BEGIN PROVIDED PASSAGE

Neutron QoS Policy lost on interfaces

Bug #1845161 reported by Nguyen Duy Binh
18
This bug affects 3 people
Affects Status Importance Assigned to Milestone
neutron
Fix Released
High
Rodolfo Alonso

Bug Description

Instance lost the QoS on interfaces with some operations like: reboot hard, live-migrate, migrate

   Description
   ===========
   When perform some operation with VM like: reboot hard, live-migrate, migrate, sometime, the QoS policy on the VM interfaces lost and neutron doesn't handle to restore it

   So user can avoid QoS per-port limitation and utilise all hosts bandwidth.

   Steps to reproduce
   ==================
  1. Create instance with port in neutron network(or can create a network with a QoS Policy)

  2. Create QoS in neutron:
  $ openstack network qos policy create --share qos-100Mb
  $ openstack network qos rule create --type bandwidth-limit --max-kbps 100000 --max-burst-kbits 0 --egress qos-100Mb
  $ openstack network qos rule create --type bandwidth-limit --max-kbps 100000 --max-burst-kbits 0 --ingress qos-100Mb

  3. Update port of the instance, assign policy:
  $ openstack port set --qos-policy qos-100Mb PORT_UUID

  4. Ensure, that QoS rule is applied to the port:

$ ovs-vsctl list interface qvoxxxxxxx-xx

......
ingress_policing_burst: 80000
ingress_policing_rate: 100000
.......

END PROVIDED PASSAGE
BEGIN STORED DATA

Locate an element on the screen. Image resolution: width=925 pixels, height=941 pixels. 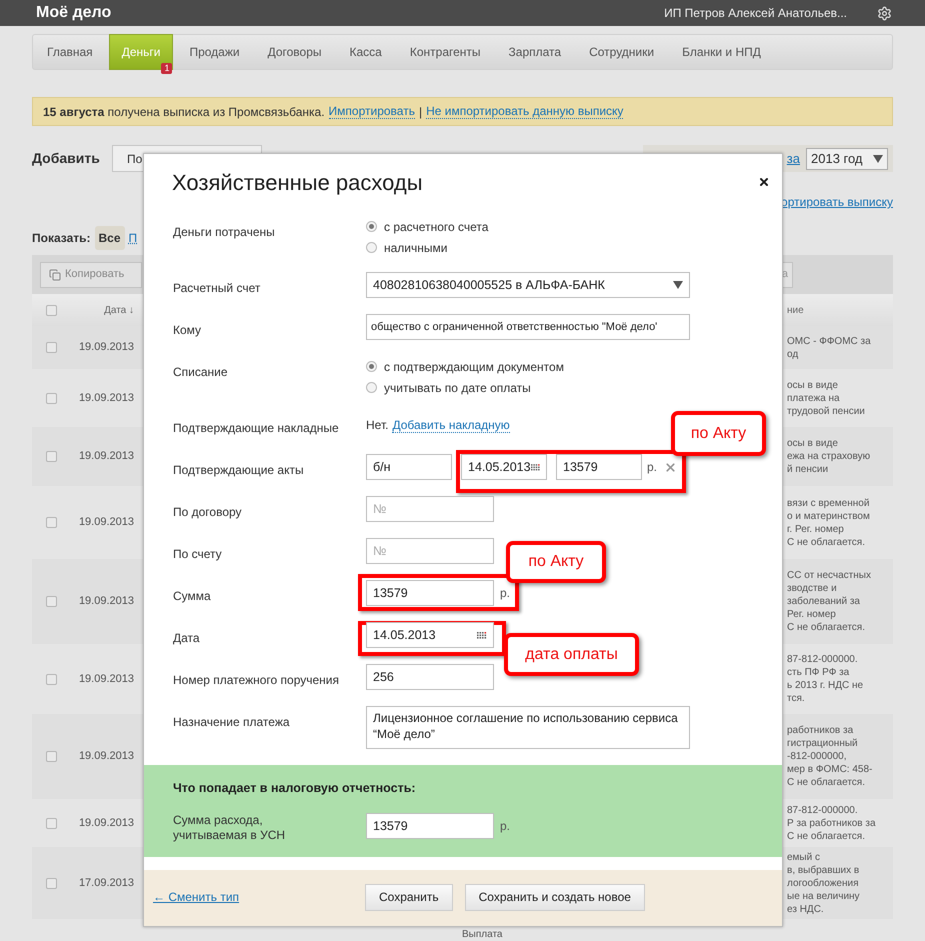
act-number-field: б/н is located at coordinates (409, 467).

END STORED DATA

*EXERCISE INSTRUCTIONS:*
Reproduce the stretch of the Neutron QoS bug report from "Instance lost the" through "a QoS Policy)" word for word.

*ANSWER TO THE EXERCISE:*
Instance lost the QoS on interfaces with some operations like: reboot hard, live-migrate, migrate

   Description
   ===========
   When perform some operation with VM like: reboot hard, live-migrate, migrate, sometime, the QoS policy on the VM interfaces lost and neutron doesn't handle to restore it

   So user can avoid QoS per-port limitation and utilise all hosts bandwidth.

   Steps to reproduce
   ==================
  1. Create instance with port in neutron network(or can create a network with a QoS Policy)